Serena Hotel is not an art gallery, despite having attractive West African sculptures scattered around the lobby area and foyer.
But it was transformed into one this past week when the Rotarians organized a dazzling display of East African art in the lobby with the goal of raising funds for their latest public health campaign to ‘end polio for good.’
“Once you walk in Serena’s front door, you immediately see several striking paintings,” says Huma Kaseu, one of the newest Rotary volunteers who helped set up the ‘Imagine Rotary Art Exhibition for its opening last Sunday afternoon.
“There’s the stunning ‘Ethiopian Woman’ by Patrick Kinuthia, the colourful ‘Pickpocket’ by Samuel Njuguna, Kennedy Kinyua’s 'City Life', and in soldered wires Alex Wainaina’s 'Butterflies',” Huma adds.
But that was just the beginning of the unusual and eclectic art exhibition that included both renowned artists (like Elungat and Abushariaa) and unknown youth (like Ronald Oketch from Mathare and Vincent Kimeu from Mukuru Art Club), all of whom agreed to contribute to a display aimed at raising funds to finish polio through the sale of fine art.
“Polio eradication has been a Rotary priority since the 1980s,” Rotary Director-General Azeb Asrat told BDLife at the exhibition opening. “But pockets of it still exist in Pakistan and Afghanistan, and now we hear about its arrival in Africa in countries like Mozambique and Malawi, so there is serious work required to shut it down,” she added.
The hotel had agreed to assist the Rotarians. But as they had zero wall space available, it was up to Rotarians to find easels for the art to stand on. Thankfully, the Little Gallery’s William Ndwiga was able to provide 31 easels, all of which were filled with works by artists from Kenya, South Sudan, Tanzania, and Uganda.

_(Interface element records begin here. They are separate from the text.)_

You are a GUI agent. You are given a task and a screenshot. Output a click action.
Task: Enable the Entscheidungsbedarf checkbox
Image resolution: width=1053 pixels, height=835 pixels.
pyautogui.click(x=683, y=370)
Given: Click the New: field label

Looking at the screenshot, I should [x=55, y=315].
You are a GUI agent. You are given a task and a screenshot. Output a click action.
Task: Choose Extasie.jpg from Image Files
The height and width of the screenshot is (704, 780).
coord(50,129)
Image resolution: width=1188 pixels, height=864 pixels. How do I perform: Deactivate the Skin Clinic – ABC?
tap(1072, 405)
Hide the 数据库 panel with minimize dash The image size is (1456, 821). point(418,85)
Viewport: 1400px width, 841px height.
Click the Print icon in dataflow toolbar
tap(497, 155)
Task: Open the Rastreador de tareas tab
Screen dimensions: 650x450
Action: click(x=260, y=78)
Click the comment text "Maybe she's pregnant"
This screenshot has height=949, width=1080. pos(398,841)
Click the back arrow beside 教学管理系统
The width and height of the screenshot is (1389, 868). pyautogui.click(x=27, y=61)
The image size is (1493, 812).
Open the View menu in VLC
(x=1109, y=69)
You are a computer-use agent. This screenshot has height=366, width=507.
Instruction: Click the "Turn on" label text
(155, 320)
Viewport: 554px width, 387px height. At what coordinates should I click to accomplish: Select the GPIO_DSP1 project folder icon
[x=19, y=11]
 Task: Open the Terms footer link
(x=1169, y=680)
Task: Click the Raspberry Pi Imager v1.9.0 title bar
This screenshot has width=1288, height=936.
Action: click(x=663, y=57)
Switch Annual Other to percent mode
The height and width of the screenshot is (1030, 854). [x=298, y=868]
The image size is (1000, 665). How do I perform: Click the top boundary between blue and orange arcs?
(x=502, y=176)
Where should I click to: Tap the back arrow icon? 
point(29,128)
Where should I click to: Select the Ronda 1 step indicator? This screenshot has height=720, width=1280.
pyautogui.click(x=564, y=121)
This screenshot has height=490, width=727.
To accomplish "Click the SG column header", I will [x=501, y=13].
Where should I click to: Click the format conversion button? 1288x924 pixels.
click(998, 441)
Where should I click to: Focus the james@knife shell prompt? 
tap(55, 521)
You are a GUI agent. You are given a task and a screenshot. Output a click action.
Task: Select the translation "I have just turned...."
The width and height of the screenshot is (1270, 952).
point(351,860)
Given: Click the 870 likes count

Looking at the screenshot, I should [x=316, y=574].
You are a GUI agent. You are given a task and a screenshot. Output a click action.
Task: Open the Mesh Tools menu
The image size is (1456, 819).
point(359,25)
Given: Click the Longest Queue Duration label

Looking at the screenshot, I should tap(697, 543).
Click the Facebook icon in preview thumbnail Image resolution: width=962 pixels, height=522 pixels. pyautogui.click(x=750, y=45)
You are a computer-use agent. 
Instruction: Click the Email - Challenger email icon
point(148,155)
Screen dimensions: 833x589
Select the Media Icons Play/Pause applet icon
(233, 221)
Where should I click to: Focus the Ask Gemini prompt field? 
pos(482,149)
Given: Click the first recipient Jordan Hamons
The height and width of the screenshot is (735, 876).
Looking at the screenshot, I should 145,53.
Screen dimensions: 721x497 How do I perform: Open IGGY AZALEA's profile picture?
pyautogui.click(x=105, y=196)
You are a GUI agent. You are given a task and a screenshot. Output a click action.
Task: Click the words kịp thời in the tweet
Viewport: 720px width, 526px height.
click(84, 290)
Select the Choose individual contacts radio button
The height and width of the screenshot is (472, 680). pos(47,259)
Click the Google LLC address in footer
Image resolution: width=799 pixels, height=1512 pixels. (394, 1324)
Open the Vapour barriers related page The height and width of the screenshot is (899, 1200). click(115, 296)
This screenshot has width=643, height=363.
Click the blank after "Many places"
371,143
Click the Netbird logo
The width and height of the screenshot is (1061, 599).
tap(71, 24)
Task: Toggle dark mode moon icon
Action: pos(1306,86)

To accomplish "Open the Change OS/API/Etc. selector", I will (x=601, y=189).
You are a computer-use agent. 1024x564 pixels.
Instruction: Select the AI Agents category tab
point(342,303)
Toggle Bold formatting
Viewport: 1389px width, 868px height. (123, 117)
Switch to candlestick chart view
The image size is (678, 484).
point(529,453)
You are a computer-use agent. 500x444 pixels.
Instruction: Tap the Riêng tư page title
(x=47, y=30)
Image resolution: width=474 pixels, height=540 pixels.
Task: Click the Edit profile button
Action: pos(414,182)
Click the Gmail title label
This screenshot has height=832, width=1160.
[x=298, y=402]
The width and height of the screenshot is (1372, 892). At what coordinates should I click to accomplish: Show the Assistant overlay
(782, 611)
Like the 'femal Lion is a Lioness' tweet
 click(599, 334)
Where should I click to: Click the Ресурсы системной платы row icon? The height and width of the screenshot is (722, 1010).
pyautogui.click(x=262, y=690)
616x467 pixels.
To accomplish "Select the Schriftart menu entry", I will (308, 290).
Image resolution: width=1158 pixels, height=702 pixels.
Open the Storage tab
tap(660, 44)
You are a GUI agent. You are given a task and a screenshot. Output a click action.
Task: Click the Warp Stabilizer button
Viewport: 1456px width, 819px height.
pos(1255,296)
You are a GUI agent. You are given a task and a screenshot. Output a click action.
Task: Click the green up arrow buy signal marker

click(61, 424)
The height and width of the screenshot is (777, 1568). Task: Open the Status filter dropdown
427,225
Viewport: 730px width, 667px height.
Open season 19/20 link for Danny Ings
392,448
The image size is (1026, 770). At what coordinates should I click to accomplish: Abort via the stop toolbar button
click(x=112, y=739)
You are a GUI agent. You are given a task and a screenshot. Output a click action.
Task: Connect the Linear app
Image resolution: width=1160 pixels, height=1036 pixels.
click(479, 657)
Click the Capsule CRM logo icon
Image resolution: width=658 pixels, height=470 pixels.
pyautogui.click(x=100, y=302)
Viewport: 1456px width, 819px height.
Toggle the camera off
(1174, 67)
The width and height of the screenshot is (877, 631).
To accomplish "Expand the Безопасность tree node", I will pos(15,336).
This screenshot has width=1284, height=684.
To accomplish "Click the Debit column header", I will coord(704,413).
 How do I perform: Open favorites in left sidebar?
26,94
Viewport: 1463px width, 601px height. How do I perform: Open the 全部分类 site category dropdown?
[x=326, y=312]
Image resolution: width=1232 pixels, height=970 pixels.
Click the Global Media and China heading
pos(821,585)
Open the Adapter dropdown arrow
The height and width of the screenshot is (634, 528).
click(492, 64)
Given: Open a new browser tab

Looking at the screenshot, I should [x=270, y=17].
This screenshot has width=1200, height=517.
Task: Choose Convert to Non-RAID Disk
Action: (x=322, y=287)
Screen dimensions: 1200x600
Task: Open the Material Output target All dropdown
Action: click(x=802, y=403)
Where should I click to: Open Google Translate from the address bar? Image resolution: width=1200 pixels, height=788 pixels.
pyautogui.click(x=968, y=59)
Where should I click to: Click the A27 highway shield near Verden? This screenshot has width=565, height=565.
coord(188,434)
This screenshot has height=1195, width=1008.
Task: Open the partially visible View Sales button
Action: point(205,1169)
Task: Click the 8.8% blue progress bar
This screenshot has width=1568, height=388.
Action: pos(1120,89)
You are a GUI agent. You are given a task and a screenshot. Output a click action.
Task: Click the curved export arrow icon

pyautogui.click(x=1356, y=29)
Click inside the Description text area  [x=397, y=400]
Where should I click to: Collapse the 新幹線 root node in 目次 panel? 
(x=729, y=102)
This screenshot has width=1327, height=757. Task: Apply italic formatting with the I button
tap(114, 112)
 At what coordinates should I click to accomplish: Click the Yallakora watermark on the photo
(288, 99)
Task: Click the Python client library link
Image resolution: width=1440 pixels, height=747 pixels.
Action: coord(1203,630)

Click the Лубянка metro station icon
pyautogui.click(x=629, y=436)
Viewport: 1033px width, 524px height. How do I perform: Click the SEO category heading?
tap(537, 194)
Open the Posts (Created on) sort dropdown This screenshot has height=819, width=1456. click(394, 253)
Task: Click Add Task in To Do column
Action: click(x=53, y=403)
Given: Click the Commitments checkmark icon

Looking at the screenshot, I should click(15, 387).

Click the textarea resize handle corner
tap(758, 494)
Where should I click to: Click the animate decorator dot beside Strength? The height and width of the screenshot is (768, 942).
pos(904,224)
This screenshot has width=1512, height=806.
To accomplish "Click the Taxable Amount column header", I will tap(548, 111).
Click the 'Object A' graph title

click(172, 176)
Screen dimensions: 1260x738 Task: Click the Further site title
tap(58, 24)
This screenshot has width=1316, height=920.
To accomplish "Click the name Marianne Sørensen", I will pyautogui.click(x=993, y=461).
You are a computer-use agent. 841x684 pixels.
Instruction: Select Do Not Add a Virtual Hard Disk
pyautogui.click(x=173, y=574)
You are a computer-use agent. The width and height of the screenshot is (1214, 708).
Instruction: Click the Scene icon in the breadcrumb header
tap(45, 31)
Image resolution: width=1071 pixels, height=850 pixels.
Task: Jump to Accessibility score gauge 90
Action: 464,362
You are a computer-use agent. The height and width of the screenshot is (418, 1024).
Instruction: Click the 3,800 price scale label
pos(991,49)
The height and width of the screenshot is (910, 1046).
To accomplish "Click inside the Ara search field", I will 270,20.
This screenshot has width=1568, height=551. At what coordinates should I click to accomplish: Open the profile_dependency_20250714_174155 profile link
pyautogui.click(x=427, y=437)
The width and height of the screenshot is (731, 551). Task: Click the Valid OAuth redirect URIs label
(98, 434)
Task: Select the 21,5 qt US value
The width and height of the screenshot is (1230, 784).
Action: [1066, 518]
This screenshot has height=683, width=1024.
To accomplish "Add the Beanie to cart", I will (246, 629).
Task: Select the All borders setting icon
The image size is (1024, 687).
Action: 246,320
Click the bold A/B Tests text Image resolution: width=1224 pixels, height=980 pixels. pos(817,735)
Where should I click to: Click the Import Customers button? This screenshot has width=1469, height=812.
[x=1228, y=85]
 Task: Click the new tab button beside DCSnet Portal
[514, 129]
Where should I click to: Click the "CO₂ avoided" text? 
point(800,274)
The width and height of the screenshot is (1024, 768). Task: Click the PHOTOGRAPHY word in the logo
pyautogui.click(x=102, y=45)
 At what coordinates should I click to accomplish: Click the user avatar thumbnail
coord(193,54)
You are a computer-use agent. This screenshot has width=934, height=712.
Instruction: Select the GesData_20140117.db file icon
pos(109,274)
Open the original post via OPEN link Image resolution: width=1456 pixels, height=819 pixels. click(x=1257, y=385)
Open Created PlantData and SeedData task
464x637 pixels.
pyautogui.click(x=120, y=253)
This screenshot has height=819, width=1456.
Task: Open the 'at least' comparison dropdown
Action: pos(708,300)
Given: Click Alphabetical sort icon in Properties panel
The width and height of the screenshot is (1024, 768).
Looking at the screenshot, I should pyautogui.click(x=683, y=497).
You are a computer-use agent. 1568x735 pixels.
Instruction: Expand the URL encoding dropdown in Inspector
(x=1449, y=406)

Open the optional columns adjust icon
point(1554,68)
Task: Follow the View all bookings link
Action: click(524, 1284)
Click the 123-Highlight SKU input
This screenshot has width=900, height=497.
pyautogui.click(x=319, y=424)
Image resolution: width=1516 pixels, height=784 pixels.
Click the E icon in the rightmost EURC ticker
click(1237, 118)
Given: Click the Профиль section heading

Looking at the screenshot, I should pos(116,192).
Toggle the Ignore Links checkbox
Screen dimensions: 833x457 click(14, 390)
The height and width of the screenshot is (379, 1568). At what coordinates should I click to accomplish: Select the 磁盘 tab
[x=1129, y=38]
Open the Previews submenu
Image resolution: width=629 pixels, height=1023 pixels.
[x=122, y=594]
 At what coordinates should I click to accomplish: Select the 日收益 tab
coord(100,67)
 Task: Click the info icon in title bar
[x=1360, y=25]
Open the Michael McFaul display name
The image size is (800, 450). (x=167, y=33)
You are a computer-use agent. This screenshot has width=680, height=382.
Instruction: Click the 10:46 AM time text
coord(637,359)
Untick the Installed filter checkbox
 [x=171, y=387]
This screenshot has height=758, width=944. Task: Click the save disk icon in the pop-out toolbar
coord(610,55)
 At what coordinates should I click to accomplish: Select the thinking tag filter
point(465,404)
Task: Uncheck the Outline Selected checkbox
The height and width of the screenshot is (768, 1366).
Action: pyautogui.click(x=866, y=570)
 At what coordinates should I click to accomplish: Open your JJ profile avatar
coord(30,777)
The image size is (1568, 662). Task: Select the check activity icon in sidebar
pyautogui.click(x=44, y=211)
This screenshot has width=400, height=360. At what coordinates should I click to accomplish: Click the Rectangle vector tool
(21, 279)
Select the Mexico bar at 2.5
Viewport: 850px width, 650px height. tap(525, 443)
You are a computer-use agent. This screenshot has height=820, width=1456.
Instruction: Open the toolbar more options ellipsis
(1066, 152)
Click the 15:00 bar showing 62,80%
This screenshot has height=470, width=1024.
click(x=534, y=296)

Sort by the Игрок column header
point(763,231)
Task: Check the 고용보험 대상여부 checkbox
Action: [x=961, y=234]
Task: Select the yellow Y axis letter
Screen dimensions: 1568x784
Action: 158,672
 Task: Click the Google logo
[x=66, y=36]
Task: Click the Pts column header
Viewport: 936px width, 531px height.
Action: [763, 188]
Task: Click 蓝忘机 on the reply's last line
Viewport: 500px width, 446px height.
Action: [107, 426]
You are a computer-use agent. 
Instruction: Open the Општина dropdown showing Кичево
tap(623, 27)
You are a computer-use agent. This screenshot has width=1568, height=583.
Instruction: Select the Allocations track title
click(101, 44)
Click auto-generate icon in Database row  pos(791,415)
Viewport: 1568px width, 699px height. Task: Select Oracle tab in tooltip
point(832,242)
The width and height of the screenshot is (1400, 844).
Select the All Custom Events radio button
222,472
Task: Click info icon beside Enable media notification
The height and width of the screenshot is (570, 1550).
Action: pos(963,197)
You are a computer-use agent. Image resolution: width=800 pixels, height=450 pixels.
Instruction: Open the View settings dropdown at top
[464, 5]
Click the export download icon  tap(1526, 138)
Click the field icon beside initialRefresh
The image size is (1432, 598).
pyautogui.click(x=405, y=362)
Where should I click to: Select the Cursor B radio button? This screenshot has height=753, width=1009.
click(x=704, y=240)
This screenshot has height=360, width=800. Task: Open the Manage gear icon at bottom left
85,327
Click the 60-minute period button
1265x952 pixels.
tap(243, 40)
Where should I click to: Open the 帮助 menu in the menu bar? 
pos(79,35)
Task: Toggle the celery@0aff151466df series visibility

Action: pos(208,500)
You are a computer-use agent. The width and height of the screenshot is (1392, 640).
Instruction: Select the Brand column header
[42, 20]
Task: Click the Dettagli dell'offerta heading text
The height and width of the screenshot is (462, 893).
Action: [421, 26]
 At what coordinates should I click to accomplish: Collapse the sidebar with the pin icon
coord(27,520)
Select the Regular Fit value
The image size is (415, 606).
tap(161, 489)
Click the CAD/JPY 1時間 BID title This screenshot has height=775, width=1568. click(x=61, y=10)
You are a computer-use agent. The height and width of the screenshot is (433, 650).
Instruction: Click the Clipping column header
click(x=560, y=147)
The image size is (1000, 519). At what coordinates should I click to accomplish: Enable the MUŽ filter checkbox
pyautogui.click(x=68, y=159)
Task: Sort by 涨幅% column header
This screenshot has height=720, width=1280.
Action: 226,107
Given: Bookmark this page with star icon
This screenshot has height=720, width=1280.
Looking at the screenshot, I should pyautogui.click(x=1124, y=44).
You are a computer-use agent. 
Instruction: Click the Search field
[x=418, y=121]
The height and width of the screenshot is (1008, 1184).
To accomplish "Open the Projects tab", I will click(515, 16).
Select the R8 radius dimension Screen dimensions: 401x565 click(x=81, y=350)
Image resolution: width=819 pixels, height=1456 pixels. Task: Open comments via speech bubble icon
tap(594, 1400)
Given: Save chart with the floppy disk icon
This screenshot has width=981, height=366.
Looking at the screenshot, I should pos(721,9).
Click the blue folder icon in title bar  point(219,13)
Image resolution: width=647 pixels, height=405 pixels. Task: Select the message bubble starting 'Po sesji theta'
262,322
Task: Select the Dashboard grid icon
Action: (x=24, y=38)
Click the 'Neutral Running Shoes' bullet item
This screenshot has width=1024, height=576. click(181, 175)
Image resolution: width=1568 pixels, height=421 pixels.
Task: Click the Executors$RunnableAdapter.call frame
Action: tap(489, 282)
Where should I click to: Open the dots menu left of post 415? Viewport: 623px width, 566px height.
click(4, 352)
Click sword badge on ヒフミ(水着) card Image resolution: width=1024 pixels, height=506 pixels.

“After securing the venue, our next big challenge was finding first class artists willing to contribute paintings to the cause of eliminating polio through the sale of art,” said Ritesh Barot, a financial analyst, and past president of the Rotary Club of Nairobi as well as an artist himself.
Turns out, artists and several gallerists were more than willing to participate so that when the exhibition finally opened, nearly half the easels were ‘double-booked’, with one painting atop another.
That worked well for Ron Lukes, the artist whose two wildlife portraits were the ones that attracted Kenya’s new Cabinet Secretary for Youth, Sports, and the Arts, Ababu Namwamba as he made a grand tour of the make-shift gallery.
Mr Namwamba booked Lukes’ Giraffe portrait right there on the spot. He acknowledged that practically all the government offices he visits have bare walls, all of which need to be filled with fine art such as what he was seeing in the Rotary exhibition.
The other dignitary who attended the opening was the Barbados Ambassador to Kenya Alex MacDonald. He and his wife were especially attracted by a colorful painting by Ronald Oketch of people shopping in the open air at mitumba street venders’ sites.
Based in Mathare, Ronald studied art on YouTube, and like many young artists has seen creativity as a means of breaking out of poverty and moving on with his life.
The exhibition itself is truly an eclectic mix that marks the first time the Rotarians worked with artists to raise funds for their diverse campaigns to do everything from clean the Nairobi River and build libraries and toilets in primary and secondary schools.
They also run eye camps providing free cataract surgery and dig bore holes in parched regions like northern Kenya.
On Saturday night, Serena will take on its more traditional role. It will host the Rotary Foundation fundraiser dinner and also auction off several paintings from the exhibition.
Most importantly, the one Ms Azeb hopes will attract the most interest is an artwork signed by the Rotary International President Jennifer Jones on behalf of the artist, her brother Darren.
Entitled ‘Imagine your Dream’, the abstract work is a mixed media piece in which the American artist has blended coloured pigment, sand, and shredded paper to create a highly textured work which was beautifully framed locally.